══ Records shown ══
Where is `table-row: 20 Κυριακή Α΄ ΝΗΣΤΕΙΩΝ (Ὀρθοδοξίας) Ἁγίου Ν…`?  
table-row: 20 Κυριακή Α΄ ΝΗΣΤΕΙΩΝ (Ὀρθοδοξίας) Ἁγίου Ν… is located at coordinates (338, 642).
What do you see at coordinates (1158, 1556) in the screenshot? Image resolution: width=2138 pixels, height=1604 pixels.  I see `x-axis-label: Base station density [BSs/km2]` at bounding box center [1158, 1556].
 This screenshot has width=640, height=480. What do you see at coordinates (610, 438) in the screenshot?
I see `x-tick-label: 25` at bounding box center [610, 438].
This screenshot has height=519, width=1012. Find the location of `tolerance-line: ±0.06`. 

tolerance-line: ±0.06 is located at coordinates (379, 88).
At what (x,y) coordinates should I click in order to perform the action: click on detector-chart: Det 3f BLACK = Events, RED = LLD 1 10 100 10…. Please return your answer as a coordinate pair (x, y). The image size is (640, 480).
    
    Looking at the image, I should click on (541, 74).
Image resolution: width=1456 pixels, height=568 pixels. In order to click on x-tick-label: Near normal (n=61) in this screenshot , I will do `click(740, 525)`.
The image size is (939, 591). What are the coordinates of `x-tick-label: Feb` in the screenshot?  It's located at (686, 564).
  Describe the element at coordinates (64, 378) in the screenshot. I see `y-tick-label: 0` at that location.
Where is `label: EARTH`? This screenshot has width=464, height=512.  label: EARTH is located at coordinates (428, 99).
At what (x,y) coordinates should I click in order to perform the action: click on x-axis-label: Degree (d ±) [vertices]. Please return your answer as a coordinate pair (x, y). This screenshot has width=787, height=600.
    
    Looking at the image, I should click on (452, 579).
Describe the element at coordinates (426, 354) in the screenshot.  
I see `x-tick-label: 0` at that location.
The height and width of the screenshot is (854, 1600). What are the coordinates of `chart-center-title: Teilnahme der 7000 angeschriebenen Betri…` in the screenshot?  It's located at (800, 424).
═══
# [Work instructions]
Reproduce the entries from the line containing "This screenshot has height=519, width=1012." up to and including the line containing "tolerance-line: ±0.06 is", substituting "Identify the position of" for "Find the location of" and leaving everything else as it stands.

# [Answer to this problem]
This screenshot has height=519, width=1012. Identify the position of `tolerance-line: ±0.06`. 

tolerance-line: ±0.06 is located at coordinates (379, 88).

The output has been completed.